Pourtant, en ce lundi de rentrée scolaire, et à l’heure de l’hommage devant être officiellement rendu à l’un de ses collègues, Samuel Paty, assassiné le 16 octobre dernier à Conflans, le prof d’histoire-géo du collège Dulcie-September d’Arcueil (Val-de-Marne), ne parlera pas à ses élèves de cette nouvelle abomination. Pas directement.
Il dénonce un hommage « réduit »
« J’ai hâte de retrouver les élèves et de pouvoir parler de l’attentat avec eux, mais depuis ce vendredi soir, nous menons, avec des collègues, une réflexion sur cet hommage réduit, imposé par le ministre. Nous ne sommes pas pour, car nous avons pris cela pour une sorte de gifle. »

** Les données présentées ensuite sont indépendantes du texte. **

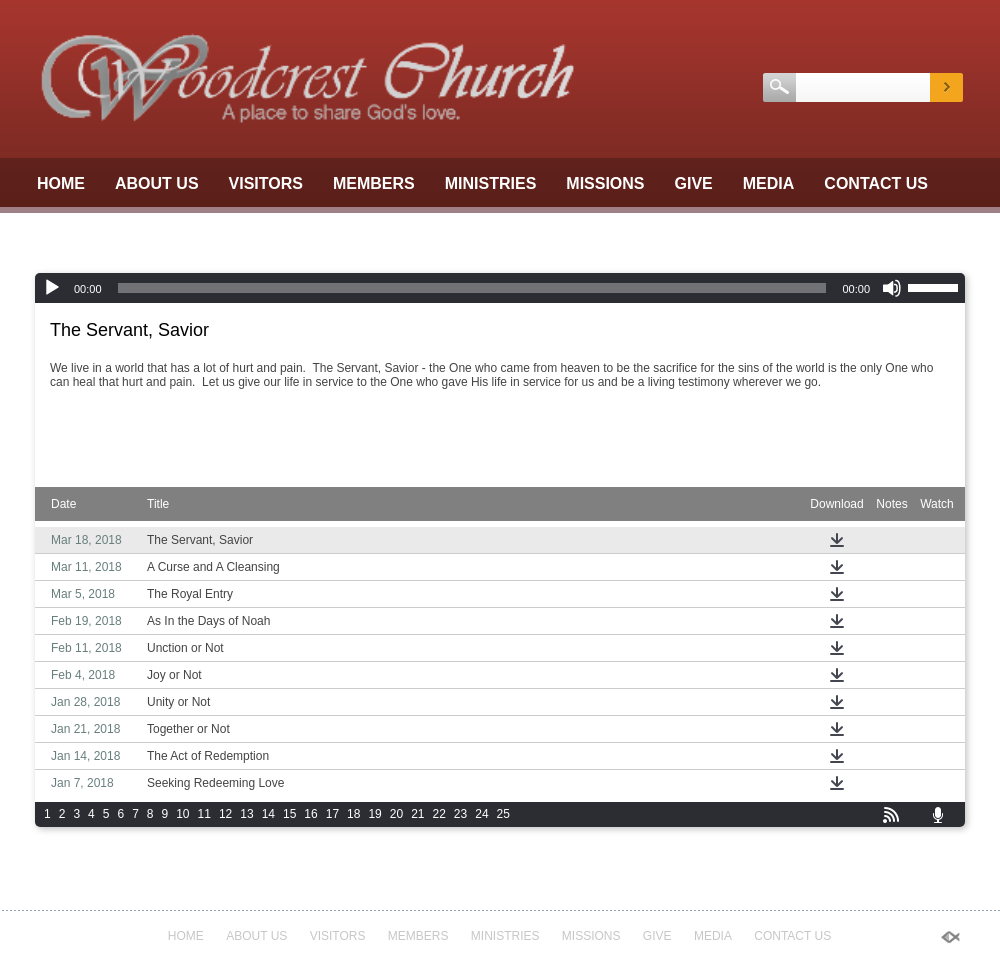  What do you see at coordinates (353, 814) in the screenshot?
I see `18` at bounding box center [353, 814].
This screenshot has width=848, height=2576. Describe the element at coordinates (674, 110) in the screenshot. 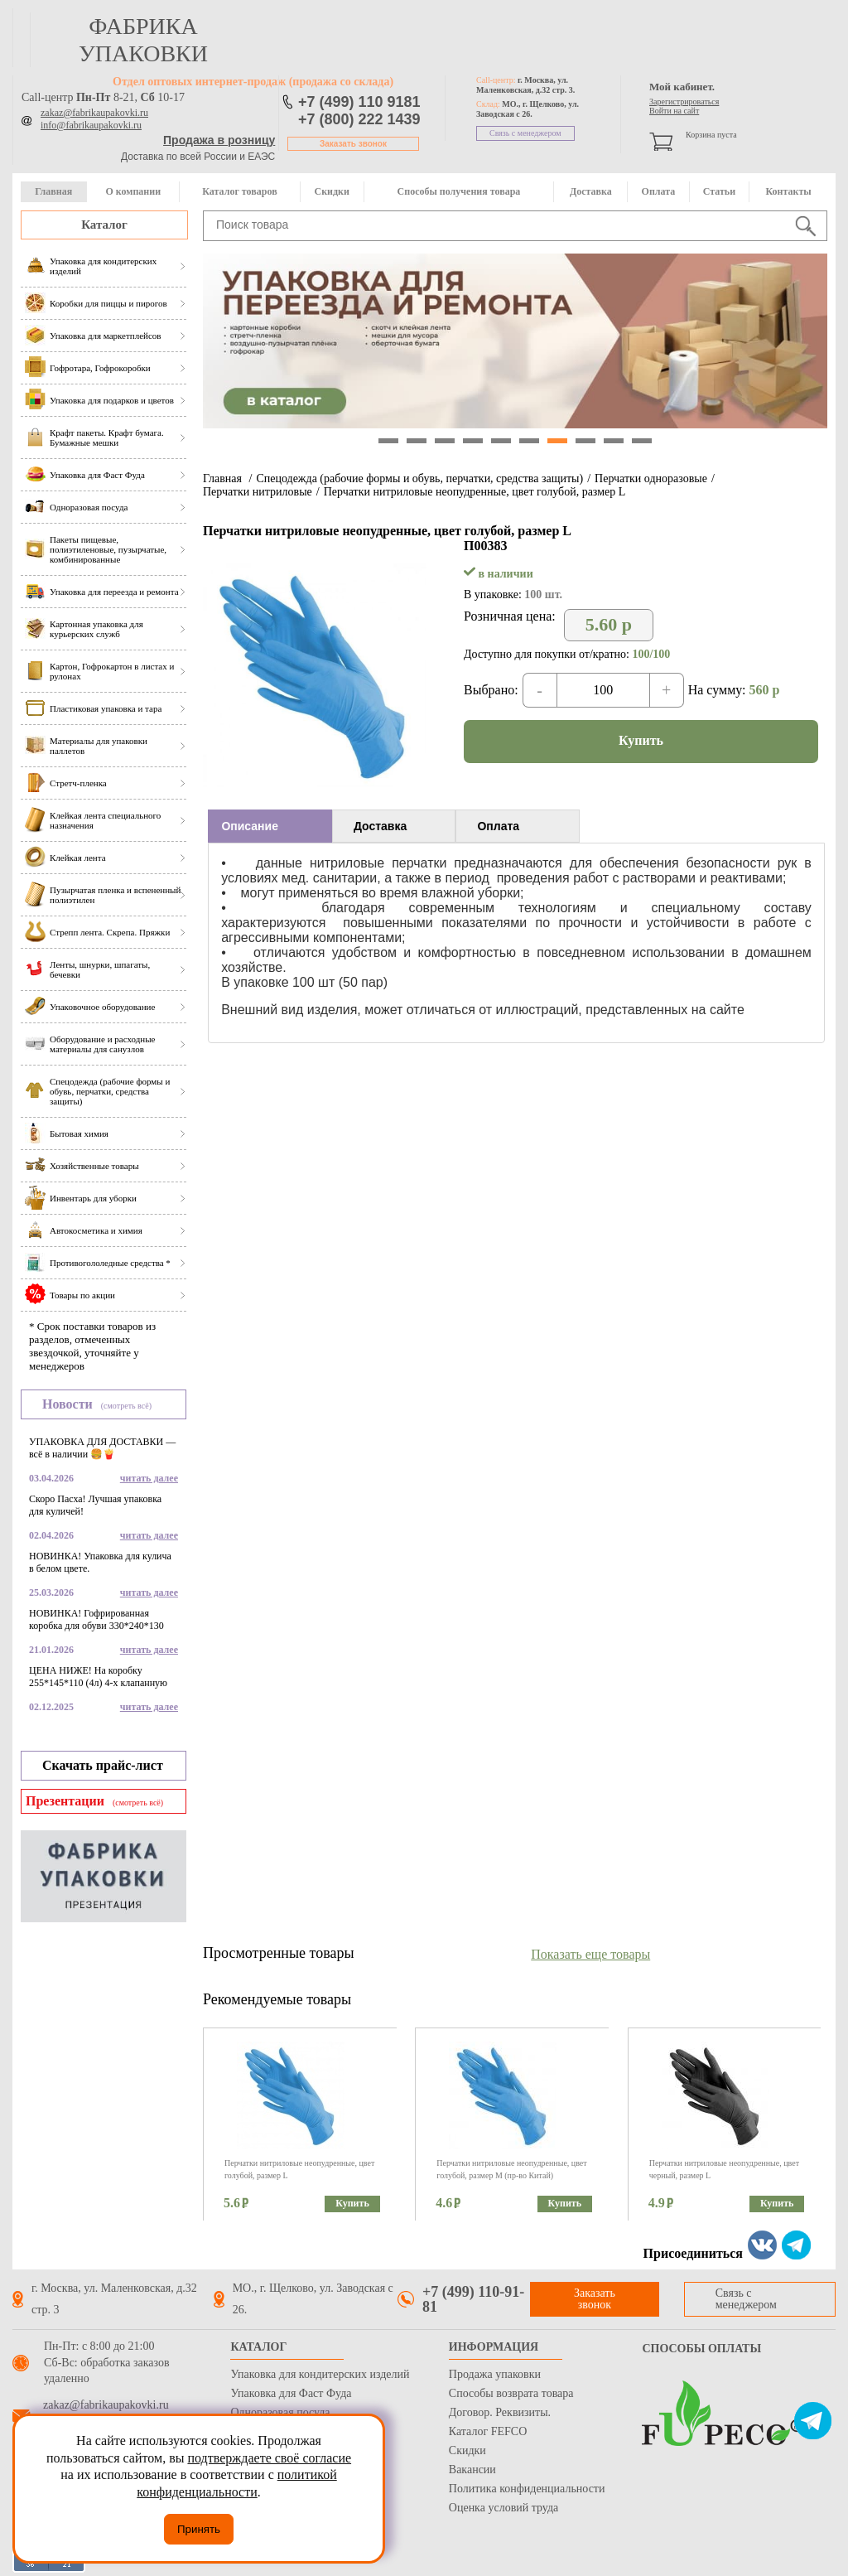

Après avoir enseigné à Stains (Seine-Saint-Denis), à Vitry, Fresnes et au Kremlin-Bicêtre (Val-de-Marne), Christophe Naudin professe depuis six ans dans ce collège d’Arcueil, auprès d’élèves de six classes, de la 6e à la 4e.
Il trouve « réducteur » l’hommage sous forme d’une minute de silence contextualisée. « Beaucoup de collègues se sont sentis insultés, méprisés. Cette décision a été prise sous prétexte de menaces sanitaires et sécuritaires. S’il y a un vrai danger, on ferme ! On ne réduit pas cet hommage. On avait déjà prévu de travailler sur le long terme, sur la liberté d’expression, comme ce que l’on fait d’habitude. »
« Cette annulation d’un vrai hommage ne va pas annuler une éventuelle attaque », poursuit celui qui, en décembre 2015, ayant lu dans le magazine francophone de l’organisation Etat islamique, Dar al-Islam, une dénonciation du « complot judéo-maçonnique » qui serait à l’origine de l’école républicaine, avait écrit dans son carnet de bord : « Après avoir visé des lieux festifs et de “perversion”, Daech voudrait à présent s’attaquer aux enseignants. Ce n’est pas une grande surprise. »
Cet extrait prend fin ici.